Talk with the Animals

Since I’ve been dishing out the advice to get out to farms and see how things stack up, I thought we’d spend the weekend actually walking the walk, squawking the squawk, and talking the… well, you get it.

So on Saturday, we went to a cool place called, literally, “Old Maryland Farm,” which is part of Watkins Regional Park, to celebrate the illustrious “Wool & Fiber Day.” This entailed watching a bleating sheep get shorn, peacocks, and a hayride. Maya was very impressed with the chickens — notice how well she obeys the sign!

For those in the DC-Maryland metro area, this is a worthy destination for families. Once the summer starts, there’s a carousel and mini-golf, as well as animals to see and a nice play area, all in the great outdoors. Campsites are also available.

But this location is more petting zoo than working farm, of course. So on Sunday, we traveled to outside of Frederick, Maryland, to a “Farm Day” for a dairy farm that does local CSA deliveries and produces mouth-watering ice cream, South Mountain Creamery.

It was a fun day, though the crowds were intense.

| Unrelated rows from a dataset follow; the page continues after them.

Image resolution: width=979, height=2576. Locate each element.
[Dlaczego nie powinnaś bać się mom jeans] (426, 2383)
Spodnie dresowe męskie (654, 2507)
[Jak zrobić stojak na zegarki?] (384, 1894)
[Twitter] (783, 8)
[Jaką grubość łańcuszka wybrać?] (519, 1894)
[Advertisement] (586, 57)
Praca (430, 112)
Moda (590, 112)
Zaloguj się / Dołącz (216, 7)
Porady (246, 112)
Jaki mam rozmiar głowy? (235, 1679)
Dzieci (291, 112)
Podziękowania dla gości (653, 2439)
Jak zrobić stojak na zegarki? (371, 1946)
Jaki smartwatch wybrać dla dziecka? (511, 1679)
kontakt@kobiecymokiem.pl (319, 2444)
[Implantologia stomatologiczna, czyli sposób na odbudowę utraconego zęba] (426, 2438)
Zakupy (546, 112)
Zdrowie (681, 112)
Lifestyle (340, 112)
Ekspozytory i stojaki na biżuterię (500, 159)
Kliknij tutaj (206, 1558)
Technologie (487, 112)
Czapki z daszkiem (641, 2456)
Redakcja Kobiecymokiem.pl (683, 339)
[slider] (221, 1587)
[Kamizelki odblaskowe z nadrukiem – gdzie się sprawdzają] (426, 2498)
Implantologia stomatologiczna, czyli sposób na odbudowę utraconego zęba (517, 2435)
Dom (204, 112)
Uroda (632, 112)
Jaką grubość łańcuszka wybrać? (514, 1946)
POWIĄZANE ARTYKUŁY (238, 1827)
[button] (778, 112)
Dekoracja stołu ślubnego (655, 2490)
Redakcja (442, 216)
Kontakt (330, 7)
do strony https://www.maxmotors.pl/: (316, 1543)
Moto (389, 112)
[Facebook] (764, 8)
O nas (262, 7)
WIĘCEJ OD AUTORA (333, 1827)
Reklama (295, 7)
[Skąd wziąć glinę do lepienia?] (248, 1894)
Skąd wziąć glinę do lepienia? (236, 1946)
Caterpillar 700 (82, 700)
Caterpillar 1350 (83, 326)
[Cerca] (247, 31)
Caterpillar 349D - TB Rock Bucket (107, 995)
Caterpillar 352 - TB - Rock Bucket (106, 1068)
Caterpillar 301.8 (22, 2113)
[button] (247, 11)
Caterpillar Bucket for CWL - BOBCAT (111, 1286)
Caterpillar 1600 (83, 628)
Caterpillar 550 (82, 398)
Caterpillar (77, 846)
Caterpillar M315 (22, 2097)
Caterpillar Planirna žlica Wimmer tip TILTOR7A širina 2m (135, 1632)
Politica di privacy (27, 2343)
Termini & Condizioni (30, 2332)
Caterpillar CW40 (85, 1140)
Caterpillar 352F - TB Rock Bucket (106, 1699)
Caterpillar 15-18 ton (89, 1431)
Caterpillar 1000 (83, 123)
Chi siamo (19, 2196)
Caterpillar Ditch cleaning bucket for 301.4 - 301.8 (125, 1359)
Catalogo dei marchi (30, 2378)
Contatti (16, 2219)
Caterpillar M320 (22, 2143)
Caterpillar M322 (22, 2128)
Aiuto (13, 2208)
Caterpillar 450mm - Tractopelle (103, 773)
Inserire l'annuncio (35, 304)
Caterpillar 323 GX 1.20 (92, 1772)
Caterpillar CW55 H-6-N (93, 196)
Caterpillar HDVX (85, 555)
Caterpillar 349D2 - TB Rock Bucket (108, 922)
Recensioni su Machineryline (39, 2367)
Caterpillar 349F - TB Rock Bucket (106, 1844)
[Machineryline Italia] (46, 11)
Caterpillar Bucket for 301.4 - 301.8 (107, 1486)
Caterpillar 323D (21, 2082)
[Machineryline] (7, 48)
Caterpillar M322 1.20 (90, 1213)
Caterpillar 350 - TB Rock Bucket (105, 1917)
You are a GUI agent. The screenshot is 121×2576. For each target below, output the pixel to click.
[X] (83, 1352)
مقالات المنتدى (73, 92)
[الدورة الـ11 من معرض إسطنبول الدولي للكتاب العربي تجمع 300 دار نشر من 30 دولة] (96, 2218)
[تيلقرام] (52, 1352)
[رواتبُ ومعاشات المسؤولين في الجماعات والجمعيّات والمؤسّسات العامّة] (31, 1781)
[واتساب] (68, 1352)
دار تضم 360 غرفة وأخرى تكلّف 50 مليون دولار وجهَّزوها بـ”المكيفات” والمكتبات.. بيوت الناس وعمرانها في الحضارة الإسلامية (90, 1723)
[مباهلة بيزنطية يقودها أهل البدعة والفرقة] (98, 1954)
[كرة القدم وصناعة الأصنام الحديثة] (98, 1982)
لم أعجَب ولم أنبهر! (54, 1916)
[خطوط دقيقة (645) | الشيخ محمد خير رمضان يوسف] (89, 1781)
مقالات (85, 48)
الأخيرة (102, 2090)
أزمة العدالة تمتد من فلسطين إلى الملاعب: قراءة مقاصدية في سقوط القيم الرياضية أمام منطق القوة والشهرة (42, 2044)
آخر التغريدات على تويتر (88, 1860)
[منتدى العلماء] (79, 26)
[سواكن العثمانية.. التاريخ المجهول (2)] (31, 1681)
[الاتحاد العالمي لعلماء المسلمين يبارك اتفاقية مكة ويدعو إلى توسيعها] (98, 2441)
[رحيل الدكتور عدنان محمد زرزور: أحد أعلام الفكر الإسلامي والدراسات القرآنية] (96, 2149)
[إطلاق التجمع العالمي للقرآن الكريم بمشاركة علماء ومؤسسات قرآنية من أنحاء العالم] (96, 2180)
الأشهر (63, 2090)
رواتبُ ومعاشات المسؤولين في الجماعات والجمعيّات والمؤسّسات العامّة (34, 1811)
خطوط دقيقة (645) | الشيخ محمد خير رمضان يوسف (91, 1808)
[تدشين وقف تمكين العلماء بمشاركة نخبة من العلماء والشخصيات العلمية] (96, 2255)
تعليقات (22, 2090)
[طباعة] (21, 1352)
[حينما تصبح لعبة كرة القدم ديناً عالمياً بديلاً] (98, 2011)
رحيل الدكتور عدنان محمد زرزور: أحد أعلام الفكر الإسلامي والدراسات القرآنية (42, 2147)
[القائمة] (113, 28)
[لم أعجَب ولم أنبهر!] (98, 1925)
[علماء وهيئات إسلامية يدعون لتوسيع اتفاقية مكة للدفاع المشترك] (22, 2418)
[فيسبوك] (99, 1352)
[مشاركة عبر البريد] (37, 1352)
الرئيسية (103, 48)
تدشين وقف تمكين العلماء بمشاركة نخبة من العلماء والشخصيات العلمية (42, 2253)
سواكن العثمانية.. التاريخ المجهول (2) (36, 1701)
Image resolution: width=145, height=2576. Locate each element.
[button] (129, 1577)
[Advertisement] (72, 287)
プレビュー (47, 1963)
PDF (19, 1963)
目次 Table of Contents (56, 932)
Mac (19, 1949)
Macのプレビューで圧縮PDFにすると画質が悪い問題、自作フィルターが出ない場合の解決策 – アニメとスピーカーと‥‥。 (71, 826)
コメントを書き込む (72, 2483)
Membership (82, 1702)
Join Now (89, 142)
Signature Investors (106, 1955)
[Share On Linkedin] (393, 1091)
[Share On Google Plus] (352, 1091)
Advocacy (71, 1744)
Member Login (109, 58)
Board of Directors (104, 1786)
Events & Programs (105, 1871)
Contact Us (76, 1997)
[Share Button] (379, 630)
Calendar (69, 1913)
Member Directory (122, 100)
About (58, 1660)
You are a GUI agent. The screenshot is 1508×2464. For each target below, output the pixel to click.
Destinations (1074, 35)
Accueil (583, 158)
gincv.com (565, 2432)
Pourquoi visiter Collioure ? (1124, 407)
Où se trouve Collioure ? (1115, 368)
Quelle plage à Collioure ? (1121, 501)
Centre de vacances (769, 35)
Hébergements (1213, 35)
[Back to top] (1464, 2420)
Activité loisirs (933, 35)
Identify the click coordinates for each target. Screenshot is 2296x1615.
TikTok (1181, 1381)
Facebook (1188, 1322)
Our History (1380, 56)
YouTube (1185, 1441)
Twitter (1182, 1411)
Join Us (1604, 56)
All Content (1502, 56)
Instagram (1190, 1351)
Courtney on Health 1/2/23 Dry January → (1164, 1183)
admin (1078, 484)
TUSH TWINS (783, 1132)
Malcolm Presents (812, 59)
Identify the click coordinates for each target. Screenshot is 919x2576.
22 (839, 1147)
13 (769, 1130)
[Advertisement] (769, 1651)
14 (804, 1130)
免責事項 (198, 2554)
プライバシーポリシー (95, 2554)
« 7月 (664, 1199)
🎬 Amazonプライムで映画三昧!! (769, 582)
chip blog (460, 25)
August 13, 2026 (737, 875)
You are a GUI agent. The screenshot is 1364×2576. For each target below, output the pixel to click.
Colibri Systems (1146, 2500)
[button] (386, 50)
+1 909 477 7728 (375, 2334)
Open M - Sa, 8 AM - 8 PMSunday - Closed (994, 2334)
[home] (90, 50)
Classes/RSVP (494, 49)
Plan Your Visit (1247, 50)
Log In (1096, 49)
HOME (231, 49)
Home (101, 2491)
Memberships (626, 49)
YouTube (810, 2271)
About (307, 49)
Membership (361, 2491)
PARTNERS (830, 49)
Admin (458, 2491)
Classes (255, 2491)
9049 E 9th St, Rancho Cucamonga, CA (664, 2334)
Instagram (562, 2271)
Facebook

A bluegrass band kept things lively, and there was the option to shake your way to a small, fresh amount of butter in a vial. The baby animals in the calves’ barn were the highlights for Maya.

In visiting the farm, I was struck by how natural it was to see cows on grass, of course, but I also noticed my total lack of competence to judge farm conditions in any detail. It looked like a humane and sensible operation, but in terms of whether such a visit would allow me to “vouch” for a farm’s food or products, I simply don’t know enough to judge such things. So much for my sage advice.

Still, it was lovely to see the enthusiasm for the celebration among loyal CSA customers and neighbors alike, and the condition of the animals was, by any measure, a far cry from the industrial farming systems that have garnered so many awful headlines of late. And of course, nothing beats real baby animals for a toddler (or a mom!).

What do you notice when you visit a farm? Are there indicators that would help a casual visitor to distinguish better and best operations?